Saida Mirziyoyeva: Glattes Image trotz Karriereknick

Auf der anderen Seite war Saida Mirziyoyeva in ihrem ersten Regierungsamt zwischen April 2019 und Januar 2020 Leiterin der usbekischen Agentur für Information und Kommunikation. Auch leitet sie die Öffentliche Stiftung zur Unterstützung und Entwicklung der nationalen Medien, eine Nichtregierungsorganisation, die sich unter anderem für Pressefreiheit einsetzt.

Über diese hochrangigen Positionen hat sie sich nach und nach ein glattes und nüchternes Image aufgebaut. Mirziyoyeva pflegt dieses Bild auch in ihren eigenen Social-Media-Kanälen, wo sie regelmäßig Fotos postet, auf denen sie in einem dunklen Anzug ihre offiziellen Tätigkeiten ausübt.

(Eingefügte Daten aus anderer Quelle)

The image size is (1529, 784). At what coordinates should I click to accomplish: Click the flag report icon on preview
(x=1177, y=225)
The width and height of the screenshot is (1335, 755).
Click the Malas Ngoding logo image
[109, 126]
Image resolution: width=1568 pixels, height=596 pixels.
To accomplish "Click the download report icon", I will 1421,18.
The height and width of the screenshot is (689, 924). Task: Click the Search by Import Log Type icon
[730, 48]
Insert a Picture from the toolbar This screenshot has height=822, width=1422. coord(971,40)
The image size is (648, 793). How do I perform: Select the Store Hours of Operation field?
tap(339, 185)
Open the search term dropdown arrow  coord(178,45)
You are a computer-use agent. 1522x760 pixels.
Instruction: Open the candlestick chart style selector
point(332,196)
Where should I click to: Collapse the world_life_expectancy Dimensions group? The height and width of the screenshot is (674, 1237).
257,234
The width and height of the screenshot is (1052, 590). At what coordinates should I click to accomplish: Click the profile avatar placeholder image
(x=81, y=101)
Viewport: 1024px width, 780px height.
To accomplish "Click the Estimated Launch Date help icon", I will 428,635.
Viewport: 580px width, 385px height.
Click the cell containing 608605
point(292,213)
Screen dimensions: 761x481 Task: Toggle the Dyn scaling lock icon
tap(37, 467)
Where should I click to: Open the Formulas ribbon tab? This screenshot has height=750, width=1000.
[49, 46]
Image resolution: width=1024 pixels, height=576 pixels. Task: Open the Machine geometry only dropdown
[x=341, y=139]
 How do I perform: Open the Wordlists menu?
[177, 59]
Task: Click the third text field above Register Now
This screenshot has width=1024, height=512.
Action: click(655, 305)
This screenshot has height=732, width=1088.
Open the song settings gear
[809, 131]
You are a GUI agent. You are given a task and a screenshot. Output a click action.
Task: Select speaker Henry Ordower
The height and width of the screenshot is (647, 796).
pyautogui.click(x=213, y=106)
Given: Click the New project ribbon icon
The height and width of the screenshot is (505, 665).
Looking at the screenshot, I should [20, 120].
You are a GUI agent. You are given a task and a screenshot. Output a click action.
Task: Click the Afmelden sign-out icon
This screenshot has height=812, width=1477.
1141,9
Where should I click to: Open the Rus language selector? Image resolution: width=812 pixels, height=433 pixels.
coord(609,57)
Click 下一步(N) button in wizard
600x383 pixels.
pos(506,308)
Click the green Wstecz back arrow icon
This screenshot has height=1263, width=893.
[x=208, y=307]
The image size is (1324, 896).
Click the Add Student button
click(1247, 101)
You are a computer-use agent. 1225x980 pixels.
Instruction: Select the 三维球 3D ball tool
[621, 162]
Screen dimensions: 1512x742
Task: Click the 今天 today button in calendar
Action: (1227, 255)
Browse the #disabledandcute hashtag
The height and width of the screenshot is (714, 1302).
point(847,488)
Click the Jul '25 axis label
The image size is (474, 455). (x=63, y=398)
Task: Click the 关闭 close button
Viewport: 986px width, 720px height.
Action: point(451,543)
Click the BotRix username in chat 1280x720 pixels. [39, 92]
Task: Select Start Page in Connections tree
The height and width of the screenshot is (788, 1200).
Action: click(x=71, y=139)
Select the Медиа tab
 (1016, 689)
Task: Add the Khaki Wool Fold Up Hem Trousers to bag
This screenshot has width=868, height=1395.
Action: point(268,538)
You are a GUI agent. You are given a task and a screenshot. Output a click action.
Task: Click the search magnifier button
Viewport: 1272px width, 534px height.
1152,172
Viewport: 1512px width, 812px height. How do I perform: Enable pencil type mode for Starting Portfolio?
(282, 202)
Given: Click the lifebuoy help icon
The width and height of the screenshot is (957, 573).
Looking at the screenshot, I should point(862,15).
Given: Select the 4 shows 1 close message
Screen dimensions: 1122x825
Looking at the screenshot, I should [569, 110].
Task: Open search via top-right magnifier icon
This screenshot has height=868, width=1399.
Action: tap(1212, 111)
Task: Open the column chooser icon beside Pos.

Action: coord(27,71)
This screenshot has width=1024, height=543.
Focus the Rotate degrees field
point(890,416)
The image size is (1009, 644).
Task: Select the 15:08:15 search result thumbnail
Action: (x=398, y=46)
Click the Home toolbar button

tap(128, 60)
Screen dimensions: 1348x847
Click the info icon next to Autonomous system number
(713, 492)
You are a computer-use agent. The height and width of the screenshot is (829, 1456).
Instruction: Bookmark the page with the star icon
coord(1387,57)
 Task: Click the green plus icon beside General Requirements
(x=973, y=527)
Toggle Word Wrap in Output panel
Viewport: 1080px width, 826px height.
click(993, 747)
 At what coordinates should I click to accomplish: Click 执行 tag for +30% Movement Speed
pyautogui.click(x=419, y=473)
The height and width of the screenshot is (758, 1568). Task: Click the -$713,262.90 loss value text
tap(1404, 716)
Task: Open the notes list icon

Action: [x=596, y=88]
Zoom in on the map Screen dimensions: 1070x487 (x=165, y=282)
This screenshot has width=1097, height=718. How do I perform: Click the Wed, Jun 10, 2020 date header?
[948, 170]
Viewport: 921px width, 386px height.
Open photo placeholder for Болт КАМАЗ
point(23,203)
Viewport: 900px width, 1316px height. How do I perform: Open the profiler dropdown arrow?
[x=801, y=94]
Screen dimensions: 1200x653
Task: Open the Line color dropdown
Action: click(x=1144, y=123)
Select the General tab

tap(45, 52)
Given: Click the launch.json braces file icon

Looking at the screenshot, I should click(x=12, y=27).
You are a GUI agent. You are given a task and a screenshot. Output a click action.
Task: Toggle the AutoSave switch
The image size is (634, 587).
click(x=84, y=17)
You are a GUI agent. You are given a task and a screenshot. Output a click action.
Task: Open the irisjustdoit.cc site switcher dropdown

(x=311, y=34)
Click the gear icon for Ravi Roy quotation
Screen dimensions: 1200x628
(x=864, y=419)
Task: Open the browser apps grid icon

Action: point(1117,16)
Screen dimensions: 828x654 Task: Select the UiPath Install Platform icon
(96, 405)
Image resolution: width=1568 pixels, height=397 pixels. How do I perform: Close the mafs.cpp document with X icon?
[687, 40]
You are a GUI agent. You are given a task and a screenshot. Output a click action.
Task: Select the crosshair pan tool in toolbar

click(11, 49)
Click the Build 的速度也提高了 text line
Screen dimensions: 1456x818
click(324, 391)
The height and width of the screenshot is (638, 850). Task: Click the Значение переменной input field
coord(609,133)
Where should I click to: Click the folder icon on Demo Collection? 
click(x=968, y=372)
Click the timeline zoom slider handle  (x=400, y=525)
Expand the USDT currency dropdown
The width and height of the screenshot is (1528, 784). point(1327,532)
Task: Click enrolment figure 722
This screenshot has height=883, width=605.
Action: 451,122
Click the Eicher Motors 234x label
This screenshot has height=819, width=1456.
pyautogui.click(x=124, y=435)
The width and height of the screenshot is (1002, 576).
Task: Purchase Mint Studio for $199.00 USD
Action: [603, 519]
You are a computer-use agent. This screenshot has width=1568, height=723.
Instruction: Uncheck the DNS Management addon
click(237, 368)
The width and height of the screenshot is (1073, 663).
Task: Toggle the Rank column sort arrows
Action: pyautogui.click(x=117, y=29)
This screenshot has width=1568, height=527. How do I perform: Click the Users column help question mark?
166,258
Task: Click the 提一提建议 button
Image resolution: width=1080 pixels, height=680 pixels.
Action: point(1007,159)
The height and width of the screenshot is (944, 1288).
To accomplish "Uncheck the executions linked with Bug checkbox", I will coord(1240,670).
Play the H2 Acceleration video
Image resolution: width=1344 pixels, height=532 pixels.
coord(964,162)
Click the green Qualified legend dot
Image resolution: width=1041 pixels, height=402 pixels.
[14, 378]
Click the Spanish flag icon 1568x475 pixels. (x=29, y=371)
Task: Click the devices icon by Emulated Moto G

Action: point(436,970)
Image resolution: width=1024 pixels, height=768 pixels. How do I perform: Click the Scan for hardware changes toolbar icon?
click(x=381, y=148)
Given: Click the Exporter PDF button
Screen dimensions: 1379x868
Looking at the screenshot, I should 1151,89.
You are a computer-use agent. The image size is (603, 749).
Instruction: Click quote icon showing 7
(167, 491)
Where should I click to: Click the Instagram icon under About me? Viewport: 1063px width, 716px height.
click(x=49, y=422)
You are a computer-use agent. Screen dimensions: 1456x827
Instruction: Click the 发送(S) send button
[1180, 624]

Bislang wurden der aktuellen ‚First Daughter‘ keine illegalen Handlungen vorgeworfen. Mirziyoyeva bezeichnet sich selbst als Feministin und Aktivistin für Pressefreiheit, berichtet das amerikanische Medienhaus Radio Free Europe. Laut dem russischsprachigen Medium Sputnik.uz und der usbekischen Onlinezeitung Gazeta.uz hat sie zahlreiche Reden gehalten, in denen sie für die Emanzipation der Jugend und das Recht auf Redefreiheit warb.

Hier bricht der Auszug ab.